==== Data for this task

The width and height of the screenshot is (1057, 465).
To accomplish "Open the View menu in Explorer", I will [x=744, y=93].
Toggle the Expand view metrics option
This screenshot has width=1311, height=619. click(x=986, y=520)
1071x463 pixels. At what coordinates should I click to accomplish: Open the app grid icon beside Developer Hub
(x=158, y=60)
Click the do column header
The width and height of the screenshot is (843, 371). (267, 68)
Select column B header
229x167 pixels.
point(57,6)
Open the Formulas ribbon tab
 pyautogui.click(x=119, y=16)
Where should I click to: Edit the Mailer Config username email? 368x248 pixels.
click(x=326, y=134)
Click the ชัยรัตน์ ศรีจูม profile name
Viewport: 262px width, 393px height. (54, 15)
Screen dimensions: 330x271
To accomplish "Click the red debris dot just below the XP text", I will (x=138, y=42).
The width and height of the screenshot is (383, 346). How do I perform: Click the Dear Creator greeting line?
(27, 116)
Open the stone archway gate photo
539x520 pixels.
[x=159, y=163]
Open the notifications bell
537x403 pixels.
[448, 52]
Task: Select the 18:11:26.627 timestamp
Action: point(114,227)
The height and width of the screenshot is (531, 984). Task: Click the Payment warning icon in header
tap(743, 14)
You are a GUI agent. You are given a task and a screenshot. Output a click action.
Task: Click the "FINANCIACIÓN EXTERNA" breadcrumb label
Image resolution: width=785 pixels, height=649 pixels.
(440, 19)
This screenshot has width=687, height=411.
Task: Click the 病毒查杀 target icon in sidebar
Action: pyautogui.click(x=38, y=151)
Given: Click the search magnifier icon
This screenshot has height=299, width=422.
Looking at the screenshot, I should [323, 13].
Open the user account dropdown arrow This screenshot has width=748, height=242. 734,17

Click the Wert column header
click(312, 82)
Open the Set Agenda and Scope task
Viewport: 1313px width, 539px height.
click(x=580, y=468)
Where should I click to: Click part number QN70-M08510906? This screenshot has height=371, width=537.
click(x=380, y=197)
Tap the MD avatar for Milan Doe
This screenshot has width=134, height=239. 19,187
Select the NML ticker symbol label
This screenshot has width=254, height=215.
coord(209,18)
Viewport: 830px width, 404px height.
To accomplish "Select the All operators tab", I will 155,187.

========

> [Task details] Line by line, transcribe all of the records exactly.

> [Reply]
The width and height of the screenshot is (1057, 465).
To accomplish "Open the View menu in Explorer", I will [x=744, y=93].
Toggle the Expand view metrics option
This screenshot has width=1311, height=619. click(x=986, y=520)
1071x463 pixels. At what coordinates should I click to accomplish: Open the app grid icon beside Developer Hub
(x=158, y=60)
Click the do column header
The width and height of the screenshot is (843, 371). (267, 68)
Select column B header
229x167 pixels.
point(57,6)
Open the Formulas ribbon tab
 pyautogui.click(x=119, y=16)
Where should I click to: Edit the Mailer Config username email? 368x248 pixels.
click(x=326, y=134)
Click the ชัยรัตน์ ศรีจูม profile name
Viewport: 262px width, 393px height. (54, 15)
Screen dimensions: 330x271
To accomplish "Click the red debris dot just below the XP text", I will (x=138, y=42).
The width and height of the screenshot is (383, 346). How do I perform: Click the Dear Creator greeting line?
(27, 116)
Open the stone archway gate photo
539x520 pixels.
[x=159, y=163]
Open the notifications bell
537x403 pixels.
[448, 52]
Task: Select the 18:11:26.627 timestamp
Action: point(114,227)
The height and width of the screenshot is (531, 984). Task: Click the Payment warning icon in header
tap(743, 14)
You are a GUI agent. You are given a task and a screenshot. Output a click action.
Task: Click the "FINANCIACIÓN EXTERNA" breadcrumb label
Image resolution: width=785 pixels, height=649 pixels.
(440, 19)
This screenshot has width=687, height=411.
Task: Click the 病毒查杀 target icon in sidebar
Action: pyautogui.click(x=38, y=151)
Given: Click the search magnifier icon
This screenshot has height=299, width=422.
Looking at the screenshot, I should [323, 13].
Open the user account dropdown arrow This screenshot has width=748, height=242. 734,17

Click the Wert column header
click(312, 82)
Open the Set Agenda and Scope task
Viewport: 1313px width, 539px height.
click(x=580, y=468)
Where should I click to: Click part number QN70-M08510906? This screenshot has height=371, width=537.
click(x=380, y=197)
Tap the MD avatar for Milan Doe
This screenshot has width=134, height=239. 19,187
Select the NML ticker symbol label
This screenshot has width=254, height=215.
coord(209,18)
Viewport: 830px width, 404px height.
To accomplish "Select the All operators tab", I will 155,187.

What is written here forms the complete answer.